START Given records

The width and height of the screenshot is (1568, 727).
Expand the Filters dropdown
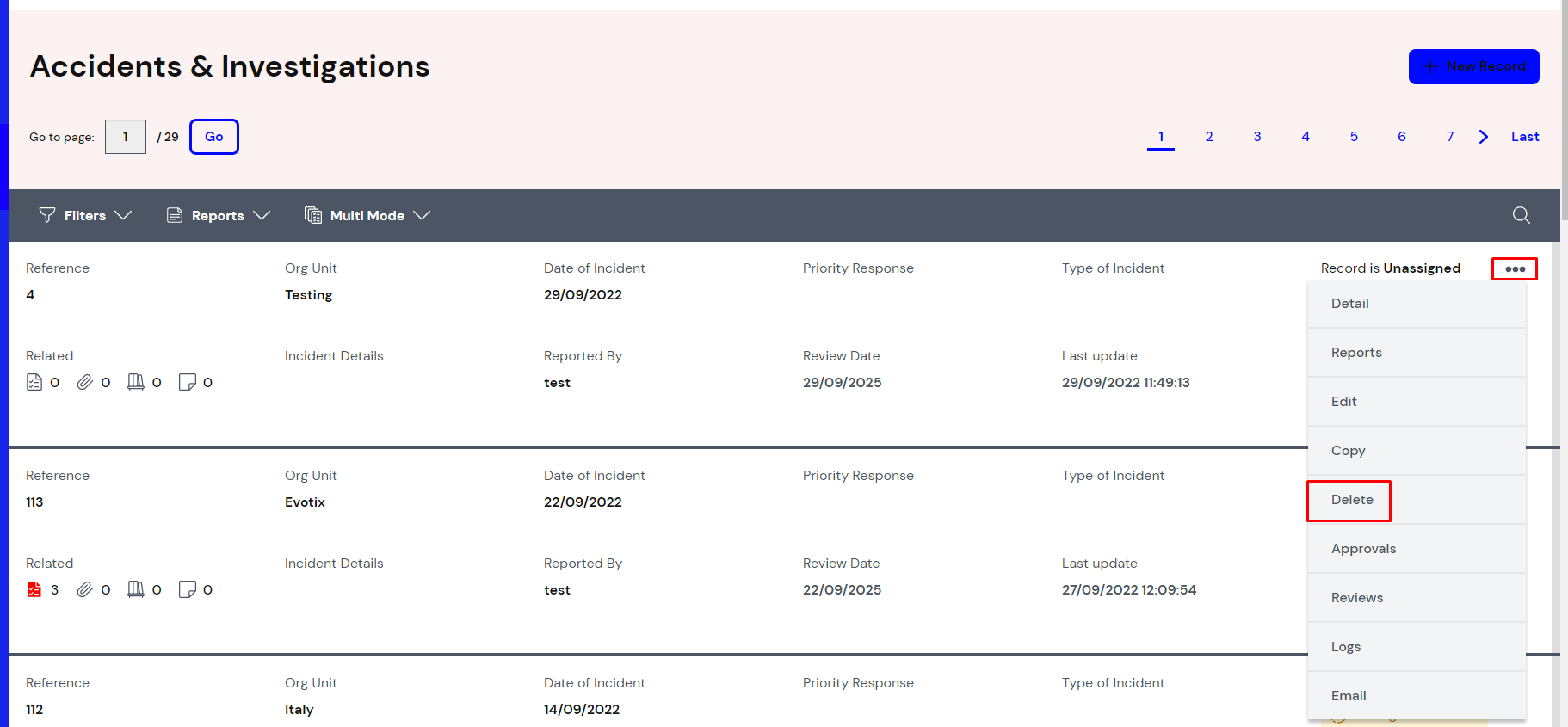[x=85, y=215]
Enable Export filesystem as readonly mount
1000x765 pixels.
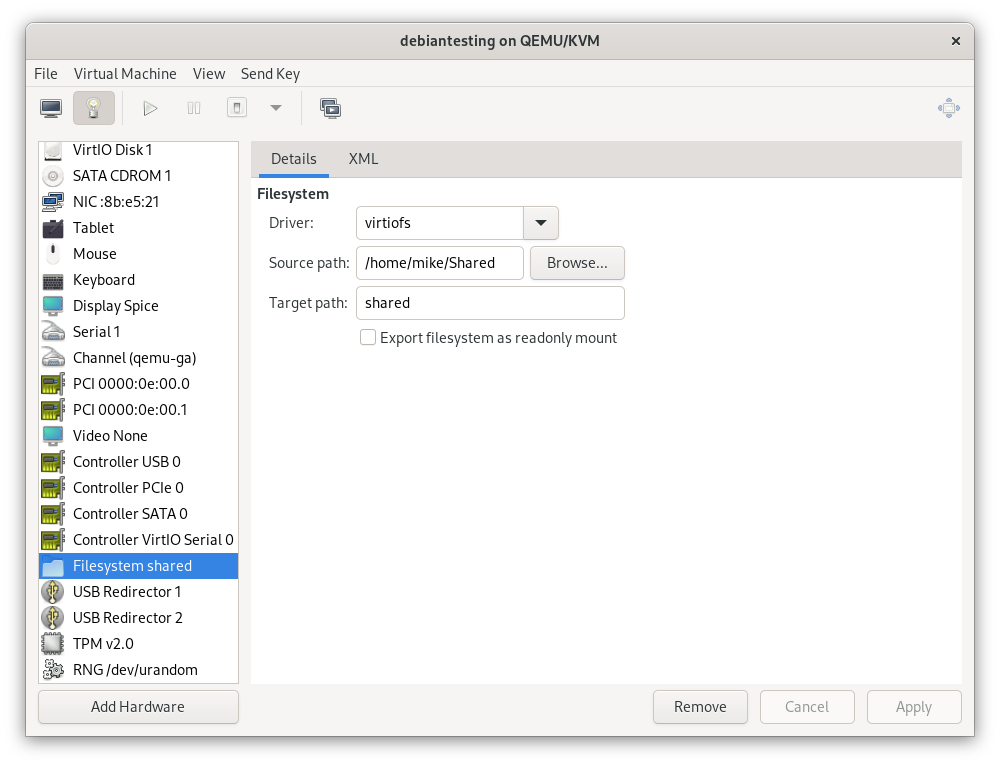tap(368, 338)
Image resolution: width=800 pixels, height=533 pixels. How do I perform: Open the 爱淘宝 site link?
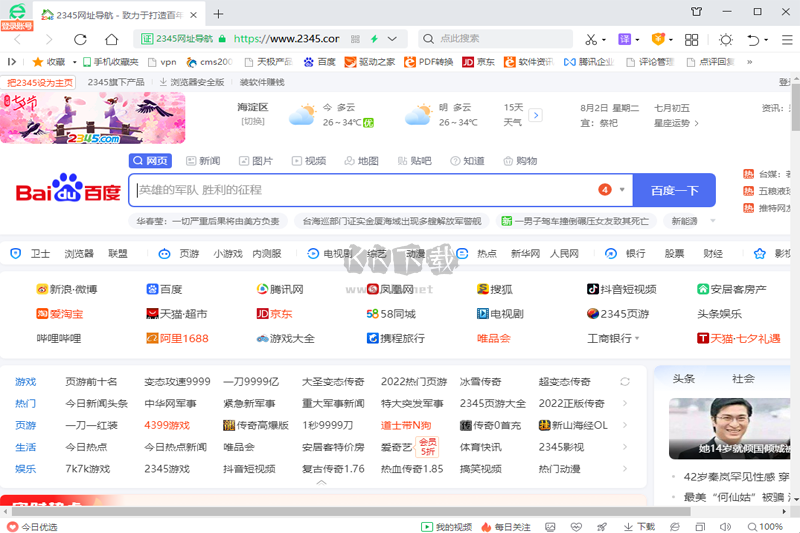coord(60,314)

END Given records

■ Work request ■
Strip out the pictures and quote the remaining data word for word.

■ Answer box ■
The width and height of the screenshot is (1568, 727).
Expand the Filters dropdown
[x=85, y=215]
Enable Export filesystem as readonly mount
1000x765 pixels.
tap(368, 338)
Image resolution: width=800 pixels, height=533 pixels. How do I perform: Open the 爱淘宝 site link?
coord(60,314)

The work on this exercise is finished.